La reina Victoria de Inglaterra fue una de las viudas más notorias del siglo XIX. Casada antes de haber cumplido los veinte años con el Príncipe Alberto de Sajonia, demostró el afecto que sentía por su pareja al otorgarle el tratamiento de Alteza Real, darle nueve hijos y convertirlo en su principal consejero. Pocas dudas quedaban del amor que se profesaba la pareja. Después de veinte años de matrimonio, él muere y Victoria se viste de negro por el resto de su vida, evita las presentaciones públicas y no vuelve a Londres, ciudad donde se encuentra la sede del gobierno del Imperio.

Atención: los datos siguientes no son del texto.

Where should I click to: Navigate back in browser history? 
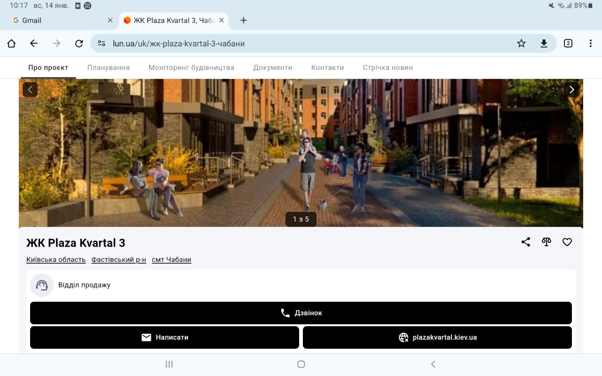click(x=34, y=43)
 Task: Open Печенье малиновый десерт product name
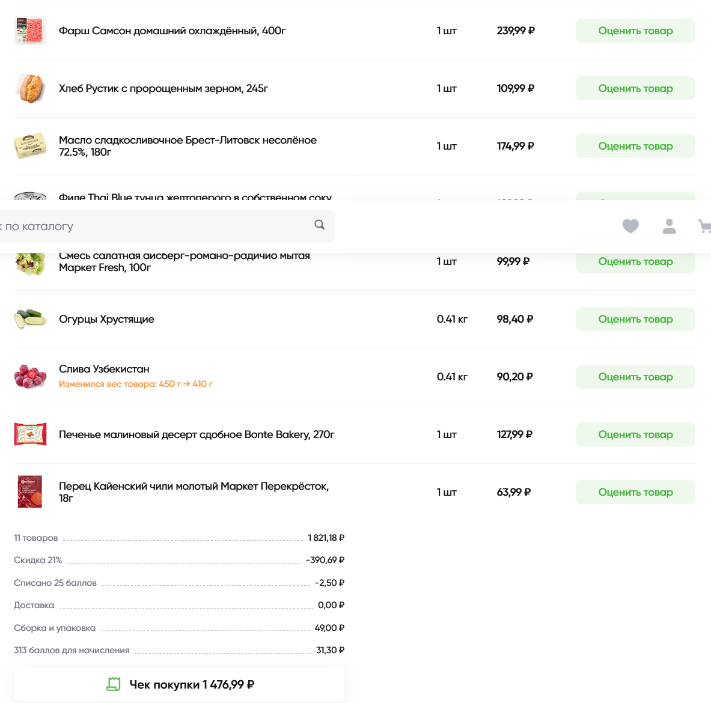point(197,434)
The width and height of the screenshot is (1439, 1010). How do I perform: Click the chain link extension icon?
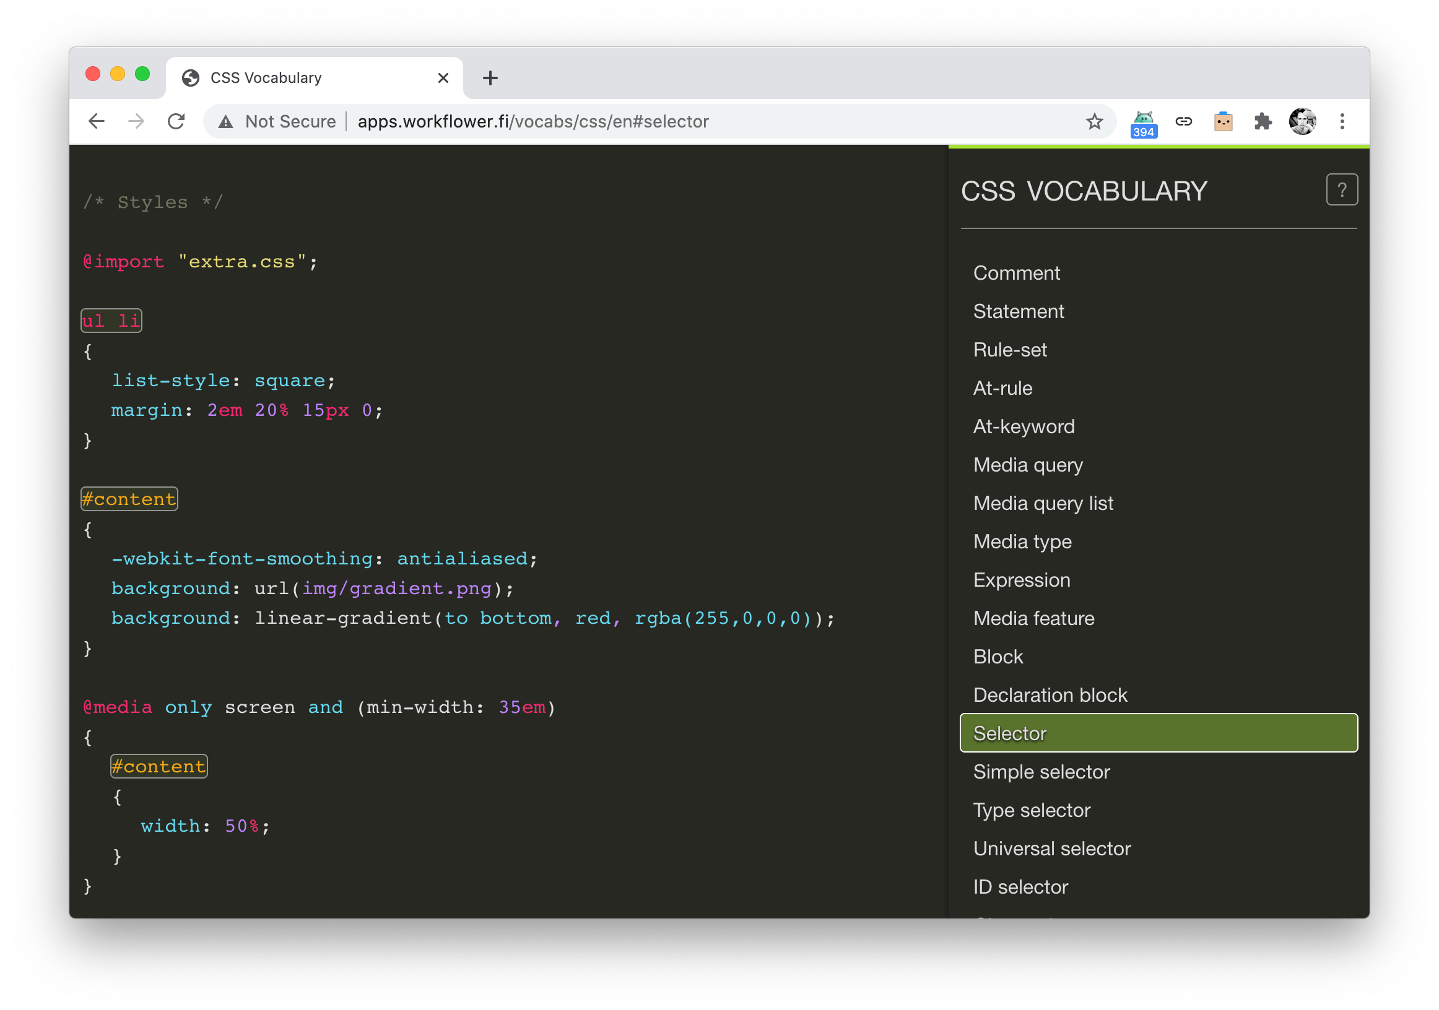[1183, 121]
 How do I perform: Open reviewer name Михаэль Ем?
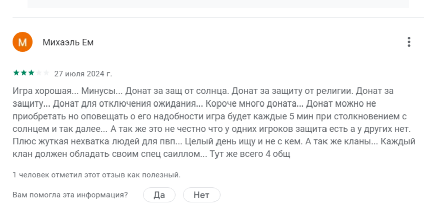(68, 42)
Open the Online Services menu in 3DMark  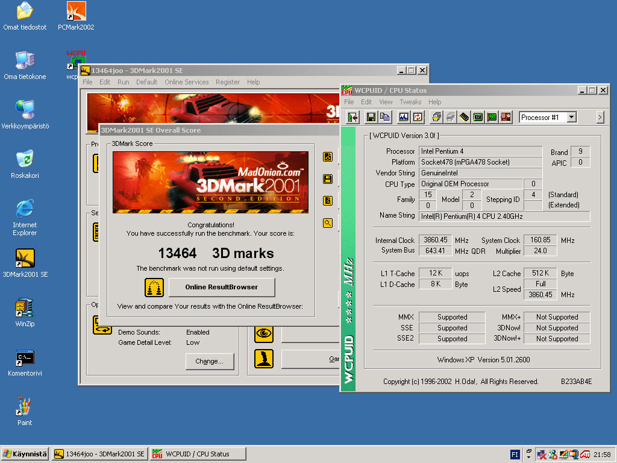[187, 82]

¿No era la imagen perfecta de un mujer poderosa, pero al mismo tiempo sometida a las decisiones de un hombre, que desaparece de la vida pública cuando él falta? Un siglo más tarde, la imagen de Victoria ha revelado ciertas contradicciones, que de haber sido conocidas para los contemporáneos, hubieran perturbado la perfección mítica requerida por el ejercicio del poder.
La viuda inconsolable, que se debatía entre el dolor de la pérdida del único hombre de su vida y sus deberes respecto del Imperio que le tocó gobernar, no aceptaba nada que la desdibujara. La discreta relación de Victoria con John Brown, su eterno caballerizo, por ejemplo, ha dado lugar a más de una hipótesis, incluyendo la de un prolongado romance e incluso un matrimonio secreto entre ambos. Brown muere en 1883 y Victoria lo sobrevive hasta 1901, con lo que completa un reinado de sesenta y cuatro años.
La historia de Jackie Bouvier, viuda del presidente John F.Kennedy, que al cabo de pocos años se casó con el empresario naviero Aristóteles Onassis, deja en evidencia las molestias que producen las mujeres capaces de reorganizar su vida. ¿Por qué lo hizo? ¿Por dinero? ¿Atraída por un hombre feo y bastante mayor que ella? ¿Hubiera debido permanecer sola, vestida de negro y dedicada a cuidar la tumba del marido? Tiempo después de la muerte de Onasis, se planteó la hipótesis de que ella esperaba proteger a sus hijos, entonces pequeños, de aquellos que con absoluta impunidad habían logrado terminar con un Presidente. ¿Por qué la gente cree que la mujer que sobrevive al castigo de la viudez, no merece estar en este mundo?
Una mujer enlutada lloraba sobre una tumba.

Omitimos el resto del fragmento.